He grimaced, unfolding his tall frame from the car. He’d already walked up the path towards the apartment block when he realised that he’d left the car unlocked with the keys in the ignition. As he turned to go back to the car, Alex spotted movement at the entrance to the building, a chance to get in. He approached the doors quickly as a woman emerged from within and a tiny dog on a leash immediately beginning to yap.

“Nice dog.” The woman, a petite redhead in a pink velour jogging suit, looked up at him and then a smile burst across her face.

“Wow, you’re Alex Golden,” she said. “Shay really works for you?” Alex loved these chatty types.

“Yes, do you know her?” He turned on the charm, giving the blonde the full benefit of his blue eyes.

“Sure, she’s right above me.” Alex nodded.

“That’s 4…” He trailed off, hoping.

“No, 5b.” Alex shot her another smile as he manoeuvered past her into the building.

“Thanks,” he called back over his shoulder.

“What the fuck?”

It was not the welcome he’d have liked but still Shay hadn’t kicked him straight out and he was sprawled on a tiny sofa, in her doll’s-house-proportioned apartment. Alex looked around, disconcerted. He cleared his throat.

“Shay, I pay you well, don’t I?” Shay padded back into the living room. She watched Alex, shaking her head with irritation and with a measure of affection that she couldn’t quite hide.

“Why have you driven all the way here in like the middle of the night?” She set down the steaming mug of coffee on a coaster on the table.

“You weren’t answering my calls.”

“Because I didn’t want to talk to you.” Alex looked hurt and Shay clicked her tongue until he cleared the hound dog expression off his face. She’d quickly grown immune to his charms in her first months working for him.

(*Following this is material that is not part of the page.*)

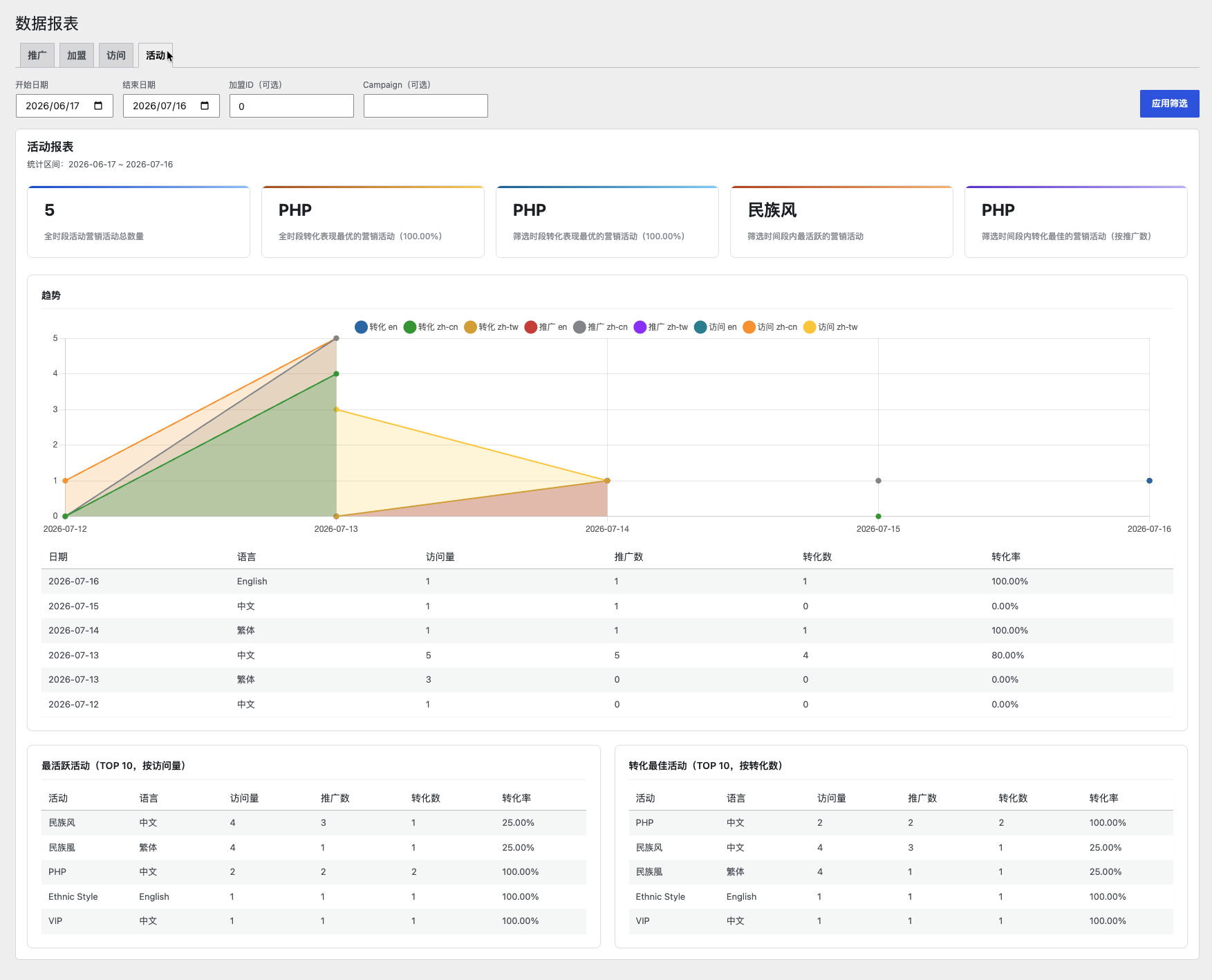The height and width of the screenshot is (980, 1212).
Task: Switch to the 加盟 tab
Action: tap(77, 55)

“What am I supposed to do without you? Everything’s fallen apart since you left.” Shay took a deep breath and tried to remember all the reasons why she’d quit working for Alex. “Avital’s screwing me and now Max Maguire has signed up to do Defender.” Shay sighed, as her quiet evening watching back episodes of Medium receded further away. “Do you think I’m past it?”

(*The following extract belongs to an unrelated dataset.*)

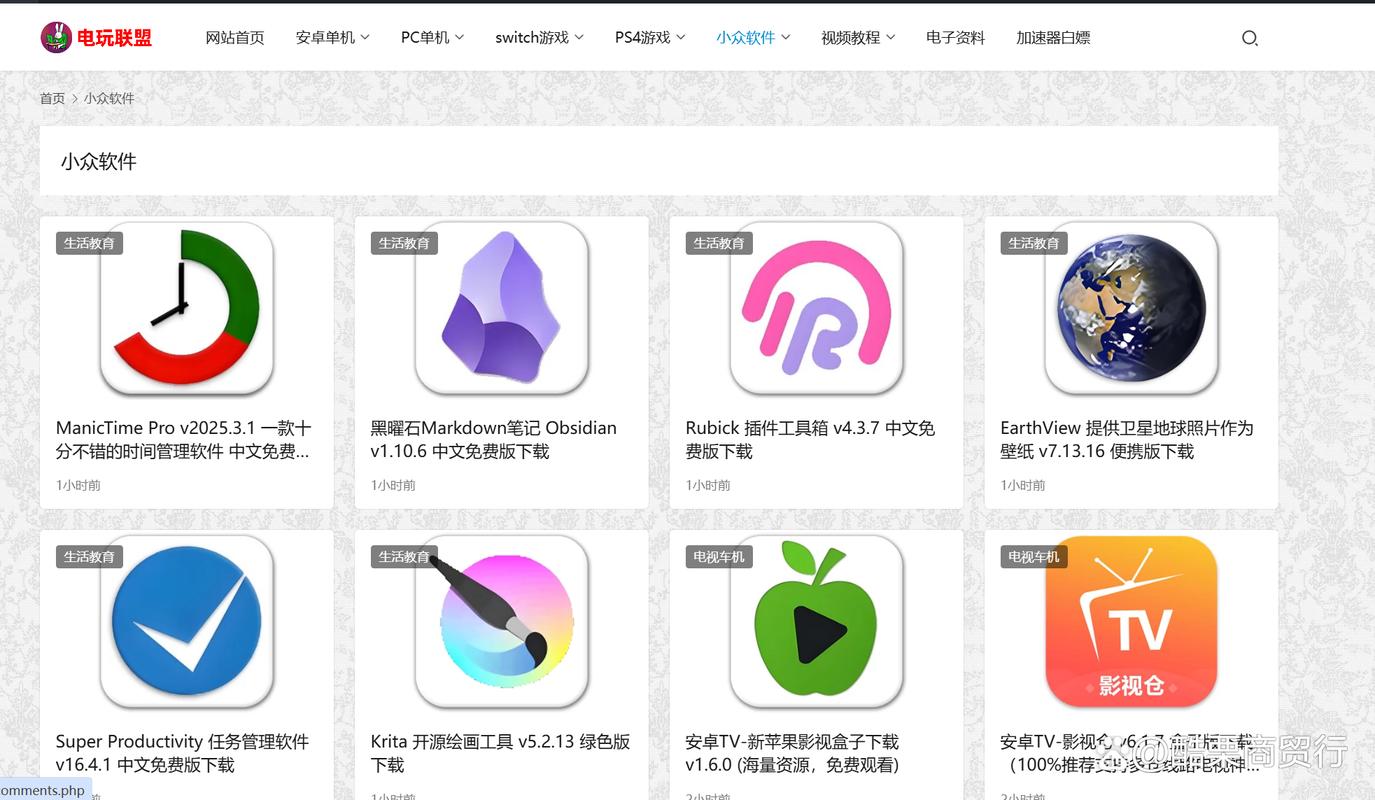Screen dimensions: 1375x800
Task: Click the Super Productivity checkmark icon
Action: [x=186, y=622]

“Alex, it was one bad opening, it wasn’t your fault.”

“Is that what you really think? That I’m just being paranoid?” Shay took a deep breath as she weighed her answer. Sure she’d walked out on Alex, but she expected that he’d talk her round as he always did and she’d go back to work for him. But if she told him the truth now, she knew it might end their relationship. There was that mantra she’d seen once: ‘In Hollywood truth and business don’t mix’, yet even as she resolved to say nothing, the words were already spinning out of her.

“Alex, the films are shit and you’ve turned into just another Hollywood cliché – fast cars, fast life, easy women. It’s tired. That sexy English guy, that’s what we wanted and you’ve gone all Hollywood and not in a good way. Max Maguire is sort of you five years ago.” Shay took a deep breath as the words finally stopped tumbling from her.

“Don’t hold back,” Alex snapped and Shay sighed.

“You asked for the truth.” She read the confusion in Alex’s eyes and once again an overwhelming desire to protect him rose up in her. But she squashed it down quickly; she’d been in LA too long. She was 27 years old. Old enough to know that Alex Golden was no vulnerable man-child in need of her mothering or her advice even. He was The Modeliser; he’d be fine. Men like him were always fine and yet, as she stared into his troubled blue eyes, she wondered if the depths she sometimes sensed hidden didn’t hold more vulnerability than Alex liked to admit. Shay shook off the thought; she had to protect herself. If she stayed working for Alex she would never progress her career and would probably end up embarrassing herself over him.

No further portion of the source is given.